With the artist's death on Thursday at the age of 57 at his Minneapolis-area home, fans are appraising his musical impact and leaving tributes to the influence that songs such as "When Doves Cry" had on their lives. Yet Prince wasn't just a natural musician -- he also was considered a canny businessman, leaving a song catalog valued at at least $100 million, according to Bloomberg News.
The total value of his estate could be higher if reports that Prince controlled some 2,000 unreleased songs are accurate. The website CelebrityNetWorth pegged the late star's total net worth at $300 million prior to his death, while Forbes recently estimated he had generated $270 million in music and concert sales over the course of a decades-long career. (His best year: 2005, with an estimated haul of $50 million before taxes, Forbes reported.) On Thursday alone, Apple's iTunes Store sold 85,000 copies of his greatest-hits collection, The Very Best of Prince, according to Billboard.
The swirl of dollars raises questions about what will happen to Prince's financial legacy, given that the pop star was unmarried without children at the time of his death. Both of his parents predeceased him, although several half-siblings and one full-blooded sister, Tyka Nelson, survive him. If Prince didn't have a will (which seems unlikely, given the meticulous detail he paid to his business empire), his fortune under Minnesota law would go to his closest relatives. Whatever happens to his estate, it's clear that Prince took great pains to ensure total control over his career, including his financial dealings.
"He just never wanted to be taken advantage of," L. Lee Phillips, an attorney who worked with Prince for more than a decade, told Bloomberg. "Certainly, he is going to leave somewhat of a legacy, artists standing up for themselves -- but not as strong as his legacy performing and playing."
That control may have cost him younger fans, however. While Prince is beloved by Generation X and Baby Boomers, he may not be as well known to millennials and Generation Z, the group born from about 1996 to 2010. Millennials and their younger cohort have grown up on digital music, but many of his most popular songs and albums are absent on Apple Music, Spotify, and other sites.
Prince took several stands against the recording industry, most memorably in his battle with Warner Music, which signed him when he was 18. As Prince gained popularity in the 1980s, he renegotiated his contract terms and started his own label, Paisley Park.
That venture proved successful, allowing Prince to release his own records under the Paisley Park/Warner umbrella, while also developing acts such as Sheila E. By the 1990s, however, his relationship with Warner had soured, and Prince took his battle public. He wrote the word "slave" on the side of his face.
"Record contracts are just like -- I'm gonna say the word -- slavery," Prince said at a press conference last year to talk about "HitNRun," a new album release. "I would tell any young artist... don't sign."

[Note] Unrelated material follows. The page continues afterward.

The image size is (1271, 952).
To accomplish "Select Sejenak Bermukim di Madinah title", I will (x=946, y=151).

His contract dispute with Warner led Prince to change his name to a symbol, which was referred to as "the Artist Formerly Known as Prince." After he ended his relationship with Warner, he took on the digital side of the industry, pulling his music from services such as YouTube.
While that helped Prince keep control of his music, it also means that many younger music fans aren't as familiar with his work as with, say, the late David Bowie, who passed away earlier this year. That might lower the value of Prince's musical legacy, given the rich afterlife that often follows the death of pop icons.

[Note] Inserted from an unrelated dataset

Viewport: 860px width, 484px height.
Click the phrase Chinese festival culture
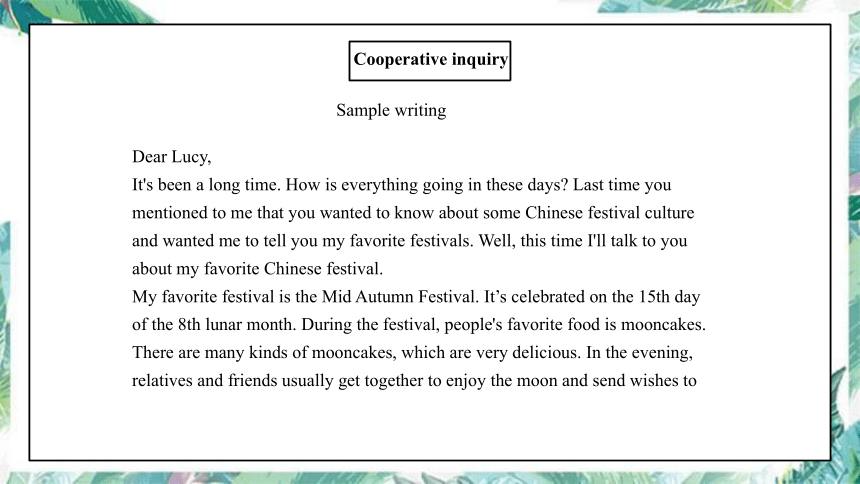pos(610,213)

The estate of the late Michael Jackson, for instance, earned more than $1 billion before taxes since his death in 2009, according to an estimate from Forbes. Jackson's posthumous earnings have stemmed from recorded music sales, the Mijac Music catalog, half of the Sony/ATV Music Publishing venture his estate owns, and the show "Michael Jackson: One."
In Prince's eyes, Internet streaming services were simply trying to eat his dinner without paying up first.